③ 設備投資額の拡大は諸刃の剣 TSMCのケースでは、需要拡大そのものより「その需要にどれだけの投資が必要なのか」という設備投資計画の規模が、市場の不安を招くきっかけになりました。好決算のニュースに接した際は、投資計画の拡大が将来の収益性にどう影響するかもあわせて考える必要があります。

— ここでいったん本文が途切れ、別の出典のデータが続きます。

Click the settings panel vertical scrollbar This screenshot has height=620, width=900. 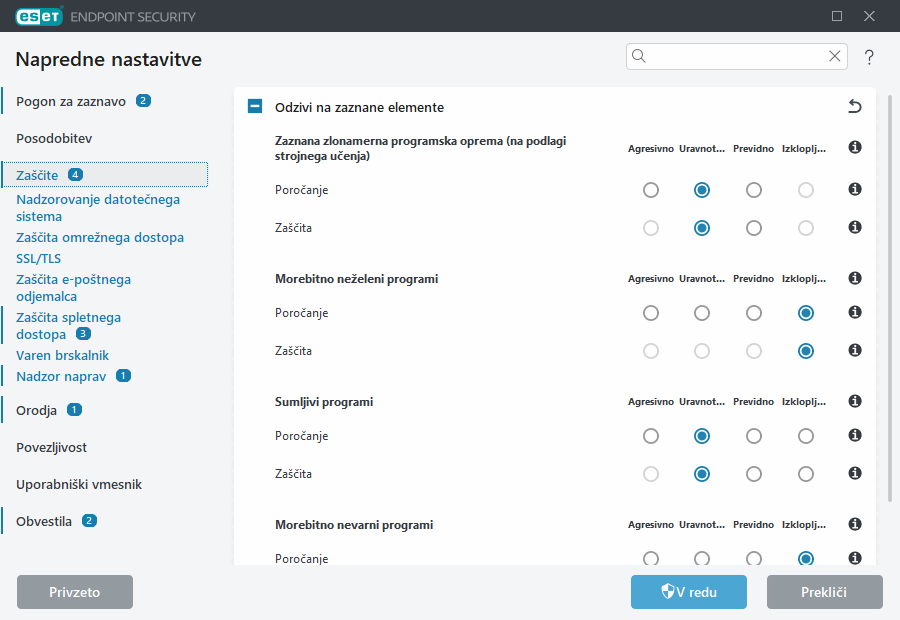point(889,300)
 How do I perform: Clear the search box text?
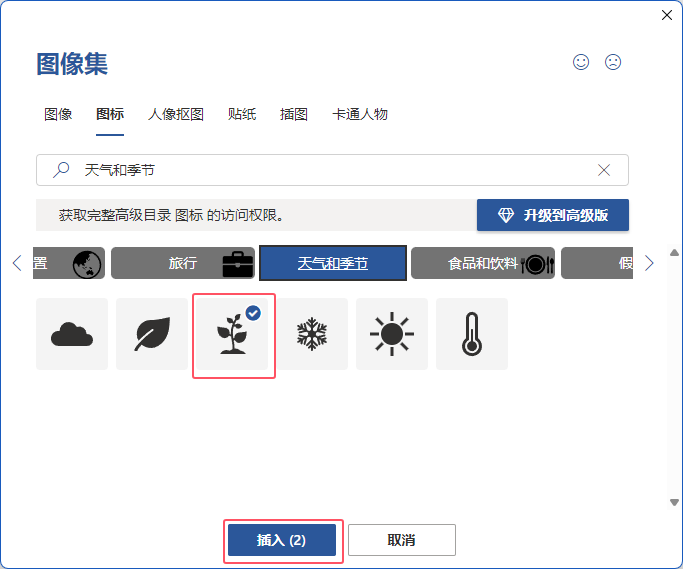604,170
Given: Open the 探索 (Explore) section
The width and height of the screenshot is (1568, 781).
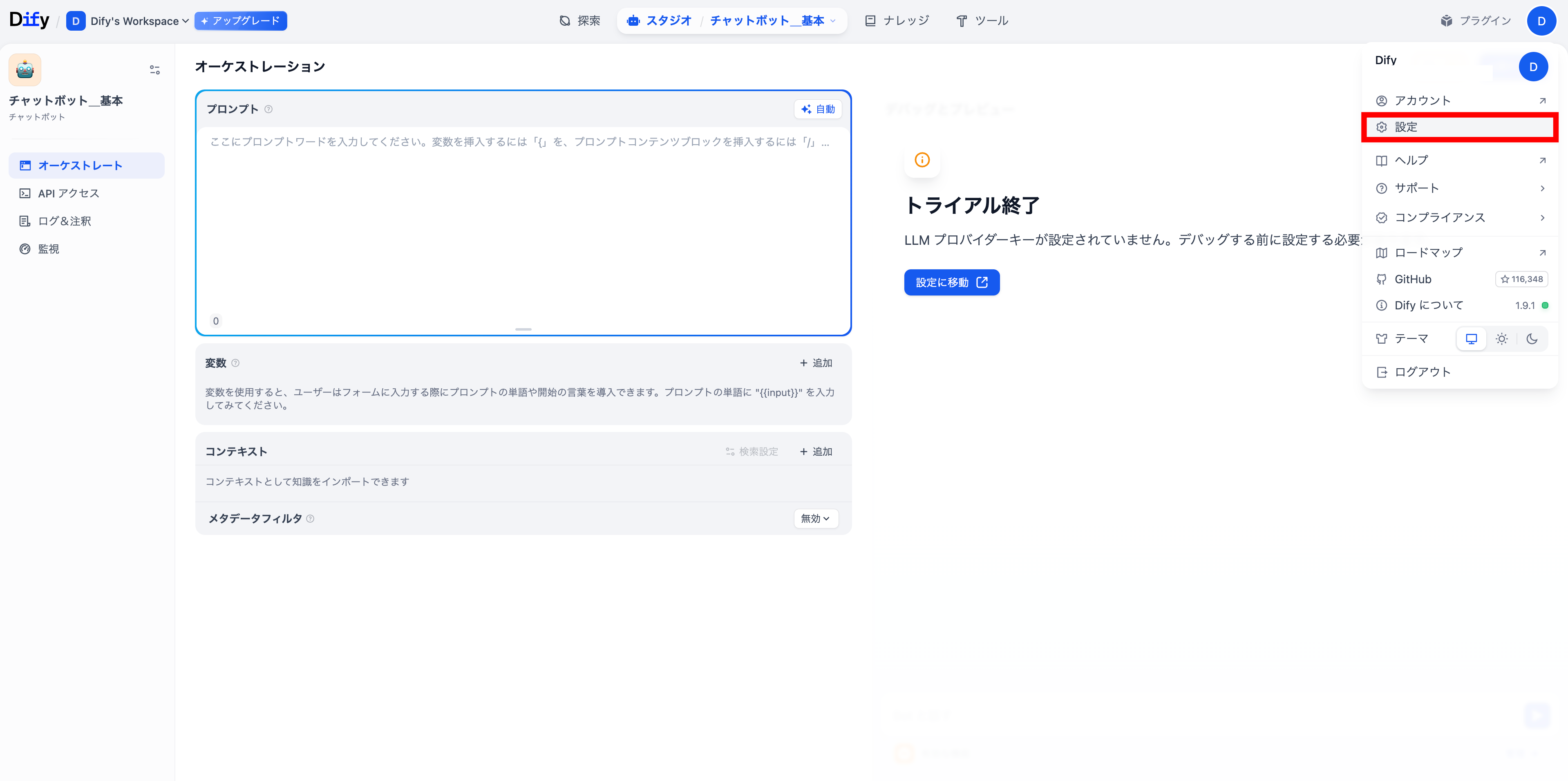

④ 為替・金利など外部環境の影響も無視できない JX金属のケースでは、決算内容そのものとは別に、米長期金利の動向や中東情勢への警戒感といったマクロ要因が株価の重荷になった面もありました。個別企業の決算を評価する際も、その日の市場全体の地合いを切り離して考えることは難しいという点は覚えておきたいところです。

まとめ|投資家への視点

今回の決算シーズンを振り返ると、半導体バリューチェーン全体が「業績は間違いなく拡大しているが、株価の織り込みも同時に進みすぎていた」という状態にあったことがうかがえます。TSMCの好決算が皮肉にも世界的な半導体株安の引き金になったように、AI関連の成長ストーリーが強ければ強いほど、決算に対する市場のハードルも上がっていくという構図です。

一方で、アドバンテストのように「市場予想を明確に超える上方修正」を出せた銘柄は、素直に株価が評価された点も見逃せません。好決算でも売られる銘柄と、素直に買われる銘柄の違いは、突き詰めれば「市場が織り込んでいた期待値を、実際にどれだけ超えられたか」というただ一点に集約されると言えそうです。

投資家としては、決算の数字そのものだけでなく、①発表前にどれだけ期待(株価)が積み上がっていたか、②市場コンセンサスとの相対比較、③設備投資計画が将来の収益性に与える影響、④為替・金利といった外部環境、という4つの視点を組み合わせて評価することが、この乱高下の激しい相場を読み解くうえで欠かせないと言えるでしょう。

※本記事は開示情報に基づく分析であり、投資判断は自己責任でお願いします。株価情報は各社の決算発表後、直近で確認できた時点のものです。